- Opening Delimiter -

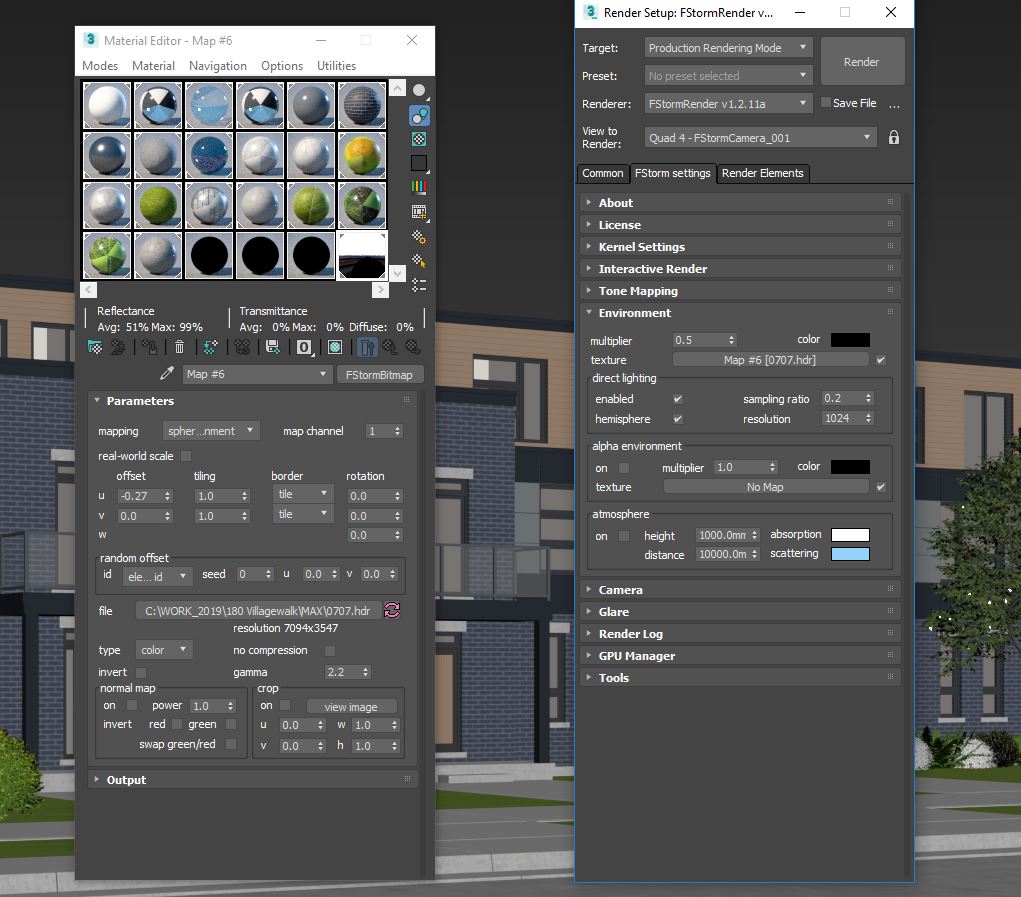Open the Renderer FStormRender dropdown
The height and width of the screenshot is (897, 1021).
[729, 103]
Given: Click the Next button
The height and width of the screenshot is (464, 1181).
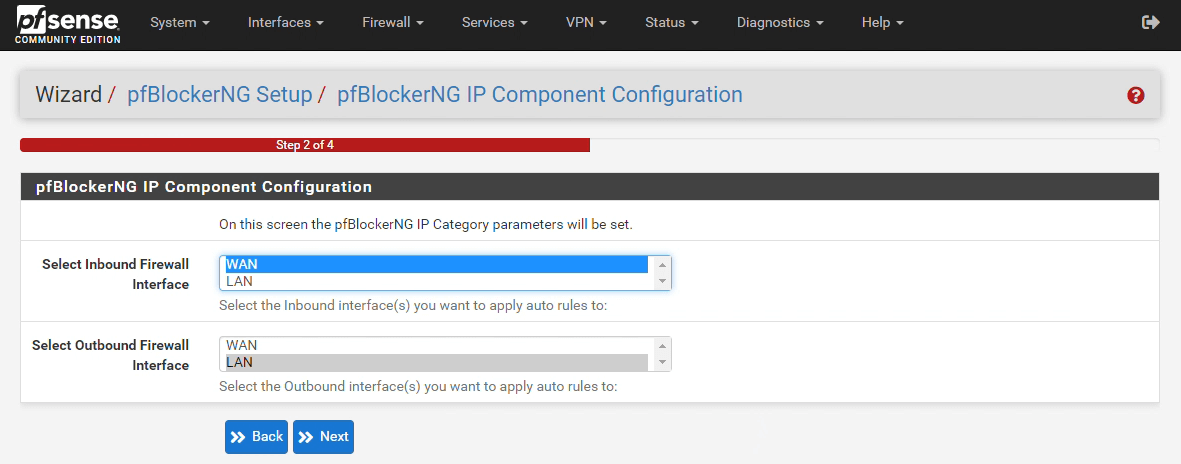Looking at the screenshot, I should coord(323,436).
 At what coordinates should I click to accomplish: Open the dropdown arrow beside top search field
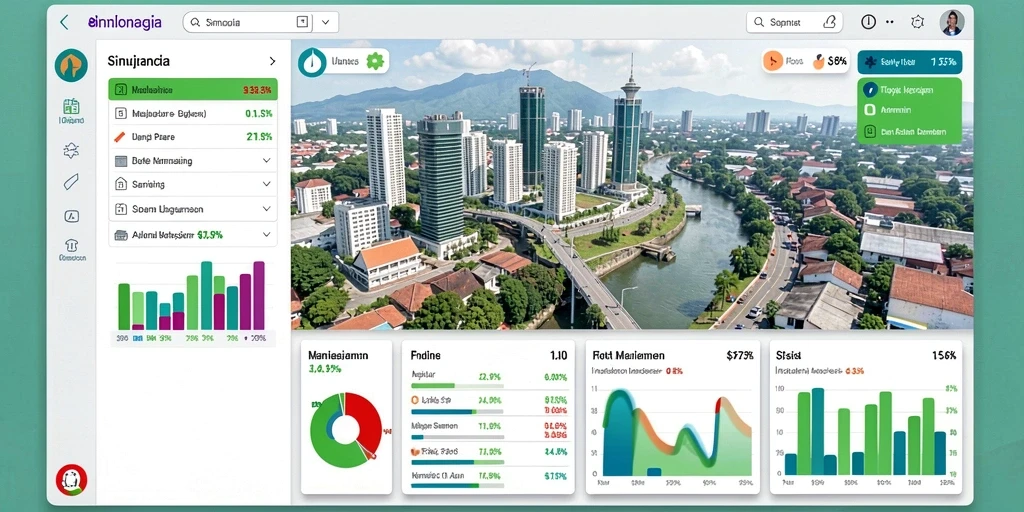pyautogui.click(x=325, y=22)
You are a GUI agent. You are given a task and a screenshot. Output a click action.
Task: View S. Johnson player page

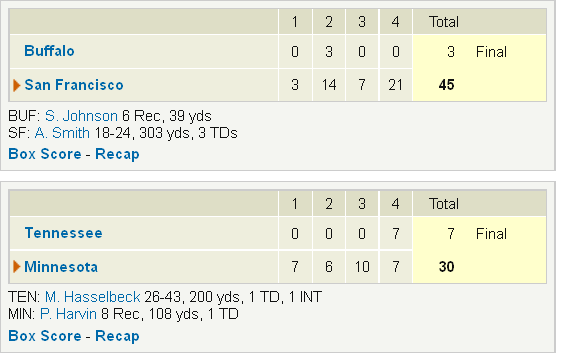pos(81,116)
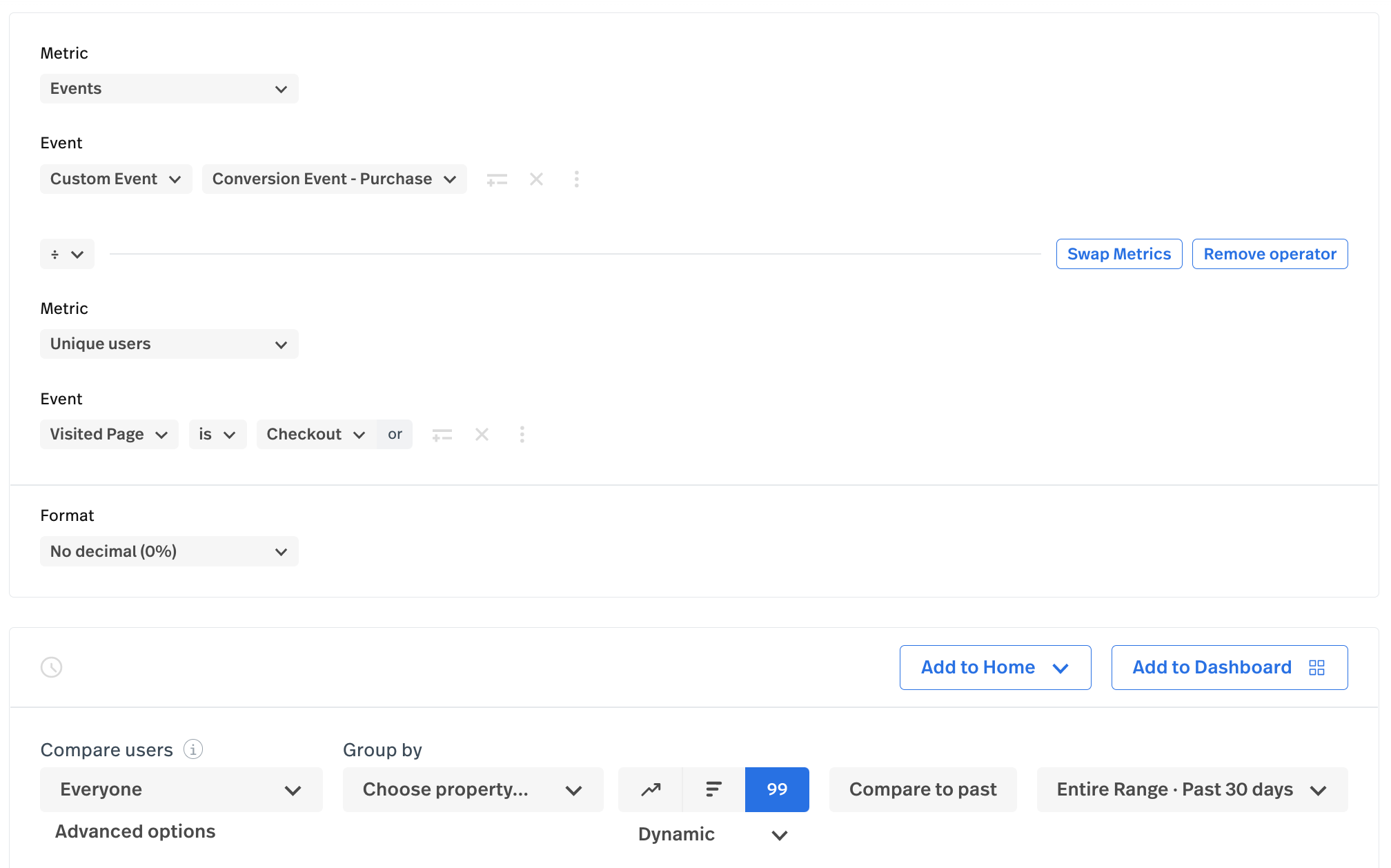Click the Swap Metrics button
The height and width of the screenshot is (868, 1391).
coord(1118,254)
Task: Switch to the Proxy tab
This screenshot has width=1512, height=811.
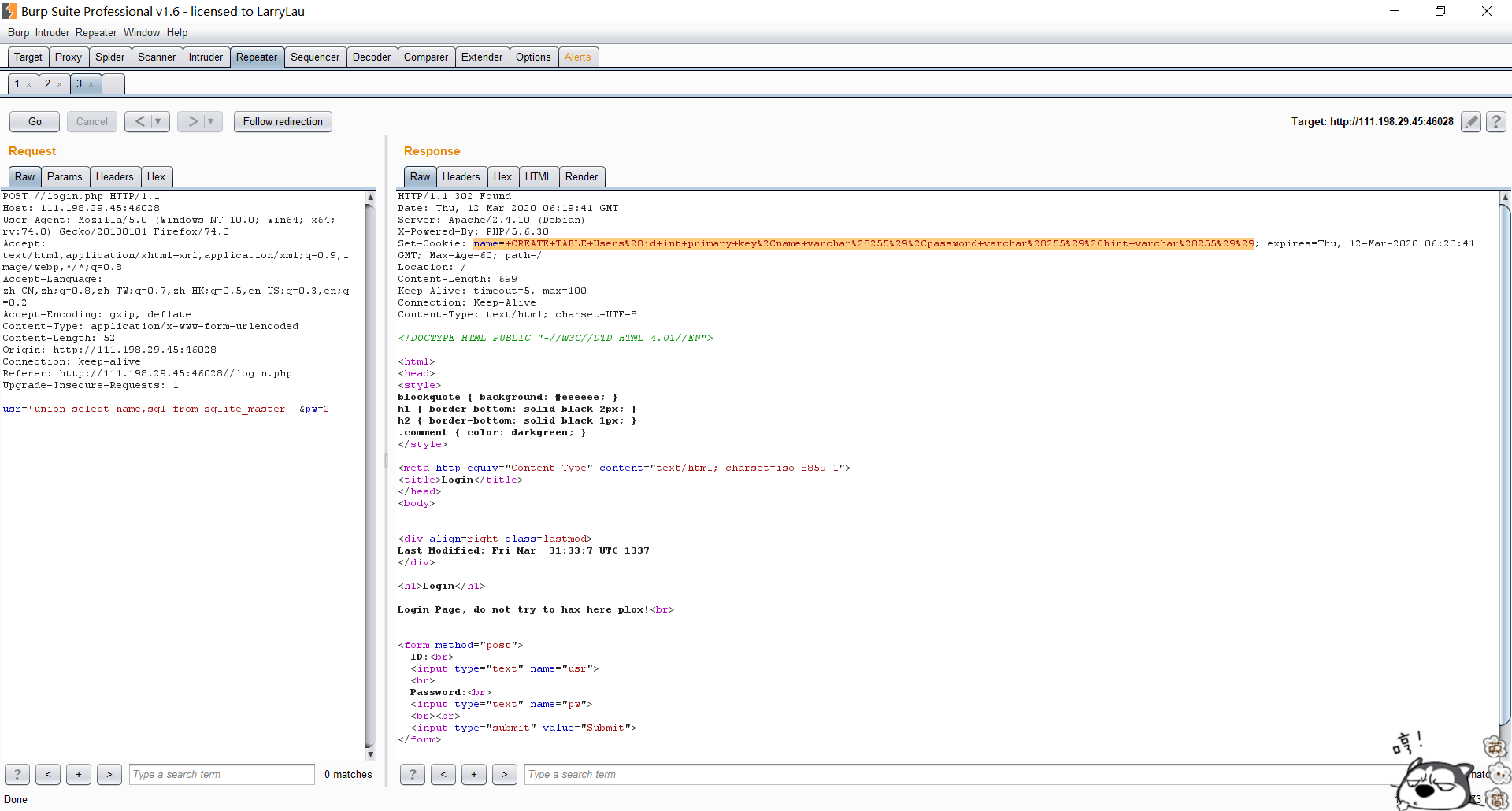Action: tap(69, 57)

- Closing Delimiter -

- _About this task_
From the line containing "You are a GUI" through the last line of the data above, write out every line word for word, and nothing else. Do not include the pictures.

- _Response_
You are a GUI agent. You are given a task and a screenshot. Output a click action.
Task: View S. Johnson player page

pos(81,116)
Click the Swap Metrics button
The height and width of the screenshot is (868, 1391).
coord(1118,254)
Task: Switch to the Proxy tab
This screenshot has width=1512, height=811.
Action: tap(69, 57)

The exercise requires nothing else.